NTP Authentication

Enhanced PTP User Guide (UG1602)

Document ID
UG1602
Release Date
2023-04-07
Revision
1.1 English

Before sfptpd can query the local NTP client, it is necessary to setup symmetric key authentication parameters in the NTP daemon configuration files and in the sfptpd configuration file.

Identical authentication integer and string values must appear in these files. The integer value is any positive integer.
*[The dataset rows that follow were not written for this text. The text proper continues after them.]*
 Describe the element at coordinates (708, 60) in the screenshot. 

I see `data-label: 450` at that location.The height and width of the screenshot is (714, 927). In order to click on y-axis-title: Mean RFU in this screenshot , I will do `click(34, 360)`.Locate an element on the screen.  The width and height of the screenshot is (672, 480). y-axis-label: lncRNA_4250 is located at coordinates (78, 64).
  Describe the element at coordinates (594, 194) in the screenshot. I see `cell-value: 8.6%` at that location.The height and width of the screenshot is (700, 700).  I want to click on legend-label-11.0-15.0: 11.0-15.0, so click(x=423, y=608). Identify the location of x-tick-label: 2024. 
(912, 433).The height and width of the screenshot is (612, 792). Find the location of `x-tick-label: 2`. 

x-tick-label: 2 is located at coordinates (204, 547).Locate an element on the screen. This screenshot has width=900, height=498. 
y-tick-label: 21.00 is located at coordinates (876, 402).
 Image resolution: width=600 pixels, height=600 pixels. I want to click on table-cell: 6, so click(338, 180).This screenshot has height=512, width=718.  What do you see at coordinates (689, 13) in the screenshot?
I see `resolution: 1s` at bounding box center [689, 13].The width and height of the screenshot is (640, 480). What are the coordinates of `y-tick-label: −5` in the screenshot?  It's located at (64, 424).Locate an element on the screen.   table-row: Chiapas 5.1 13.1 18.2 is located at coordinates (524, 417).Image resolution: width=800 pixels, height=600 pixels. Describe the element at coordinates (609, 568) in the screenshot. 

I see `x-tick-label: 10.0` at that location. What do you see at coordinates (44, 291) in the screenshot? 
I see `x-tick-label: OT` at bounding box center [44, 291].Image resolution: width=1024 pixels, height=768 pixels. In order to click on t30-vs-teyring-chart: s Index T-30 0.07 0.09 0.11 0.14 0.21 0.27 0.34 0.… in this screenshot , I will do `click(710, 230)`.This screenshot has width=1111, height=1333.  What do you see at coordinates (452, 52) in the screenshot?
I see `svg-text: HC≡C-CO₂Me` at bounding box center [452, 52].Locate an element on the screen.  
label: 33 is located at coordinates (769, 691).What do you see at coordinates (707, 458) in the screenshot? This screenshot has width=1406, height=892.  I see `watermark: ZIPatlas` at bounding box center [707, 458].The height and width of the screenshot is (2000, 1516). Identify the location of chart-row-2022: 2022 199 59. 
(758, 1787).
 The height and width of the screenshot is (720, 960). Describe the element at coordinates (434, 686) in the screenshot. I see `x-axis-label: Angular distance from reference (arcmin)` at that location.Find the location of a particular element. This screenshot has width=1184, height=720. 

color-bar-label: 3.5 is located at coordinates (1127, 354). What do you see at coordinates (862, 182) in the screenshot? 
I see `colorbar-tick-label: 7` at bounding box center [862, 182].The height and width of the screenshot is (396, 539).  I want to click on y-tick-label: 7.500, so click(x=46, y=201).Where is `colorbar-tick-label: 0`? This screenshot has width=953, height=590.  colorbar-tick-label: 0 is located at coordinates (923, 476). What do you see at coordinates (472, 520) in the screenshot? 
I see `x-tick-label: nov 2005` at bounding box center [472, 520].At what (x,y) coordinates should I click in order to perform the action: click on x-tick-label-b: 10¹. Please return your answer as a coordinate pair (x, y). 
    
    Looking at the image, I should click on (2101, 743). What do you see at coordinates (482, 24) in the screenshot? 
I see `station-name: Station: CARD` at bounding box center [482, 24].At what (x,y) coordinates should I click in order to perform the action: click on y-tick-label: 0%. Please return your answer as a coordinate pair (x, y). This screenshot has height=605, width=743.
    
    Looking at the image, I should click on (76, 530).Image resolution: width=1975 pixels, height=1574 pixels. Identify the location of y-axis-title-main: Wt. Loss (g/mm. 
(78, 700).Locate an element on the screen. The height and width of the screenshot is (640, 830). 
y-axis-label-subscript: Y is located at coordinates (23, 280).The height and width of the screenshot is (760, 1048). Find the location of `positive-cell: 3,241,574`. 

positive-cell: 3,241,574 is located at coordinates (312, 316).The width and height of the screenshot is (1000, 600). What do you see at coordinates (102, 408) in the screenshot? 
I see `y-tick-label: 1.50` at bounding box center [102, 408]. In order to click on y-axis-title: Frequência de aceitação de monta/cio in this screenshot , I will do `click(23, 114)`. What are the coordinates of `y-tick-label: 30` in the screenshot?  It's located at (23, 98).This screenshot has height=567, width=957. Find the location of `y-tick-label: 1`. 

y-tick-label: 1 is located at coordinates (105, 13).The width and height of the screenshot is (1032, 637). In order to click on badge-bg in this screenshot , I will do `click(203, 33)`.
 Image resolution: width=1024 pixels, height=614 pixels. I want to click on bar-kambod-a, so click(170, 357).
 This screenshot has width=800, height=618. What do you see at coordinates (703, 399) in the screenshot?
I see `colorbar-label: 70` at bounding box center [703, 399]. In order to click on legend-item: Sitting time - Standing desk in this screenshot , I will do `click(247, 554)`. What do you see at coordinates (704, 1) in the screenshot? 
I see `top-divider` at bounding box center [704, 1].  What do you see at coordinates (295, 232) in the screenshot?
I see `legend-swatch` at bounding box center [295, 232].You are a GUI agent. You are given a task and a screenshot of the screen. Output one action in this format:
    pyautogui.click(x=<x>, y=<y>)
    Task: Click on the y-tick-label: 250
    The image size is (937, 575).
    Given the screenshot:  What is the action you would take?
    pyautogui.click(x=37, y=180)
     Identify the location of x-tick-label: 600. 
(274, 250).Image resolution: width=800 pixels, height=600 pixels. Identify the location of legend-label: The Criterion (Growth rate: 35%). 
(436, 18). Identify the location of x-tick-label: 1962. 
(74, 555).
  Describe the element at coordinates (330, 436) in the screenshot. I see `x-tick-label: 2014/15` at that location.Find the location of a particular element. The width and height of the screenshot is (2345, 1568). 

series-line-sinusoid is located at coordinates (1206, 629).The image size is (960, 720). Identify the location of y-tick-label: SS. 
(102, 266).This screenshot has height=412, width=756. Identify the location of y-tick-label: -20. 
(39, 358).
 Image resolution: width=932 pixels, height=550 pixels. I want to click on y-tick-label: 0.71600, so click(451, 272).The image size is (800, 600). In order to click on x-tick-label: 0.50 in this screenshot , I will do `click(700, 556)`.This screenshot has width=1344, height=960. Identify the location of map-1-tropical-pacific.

The maximum length of the authentication string for an M type key (MD5) should be 31 ASCII characters, but this might not be supported on earlier NTP versions. Some systems support up to a maximum 20 character string. Special chars should be escaped with a \ symbol. There can be no spaces in the authentication string.

In the following example we use the following authentication values:

5 abcdefghijklmnopqrst
  1. In the sfptpd config file:
    [ntp_fallback]
    ntp_key 5 abcdefghijklmnopqrst
    In the above example ntp_fallback is the name of the NTP sync module instance.
  2. In the /etc/ntp.conf file:
    # Key file containing the keys and key identifiers used when operating
    # with symmetric key cryptography.
    keys /etc/ntp/keys
    # Specify the key identifiers which are trusted.
    trustedkey 5
    # Specify the key identifier to use with the ntpdc utility.
    requestkey 5
    In the above example, the integer value is the same value as specified in the sfptpd config file.
  3. In the /etc/ntp/keys file:
    # id    type    key
    5       M       abcdefghijklmnopqrst
    In the above example, the integer value and string are identical to the values specified in the sfptpd configuration file.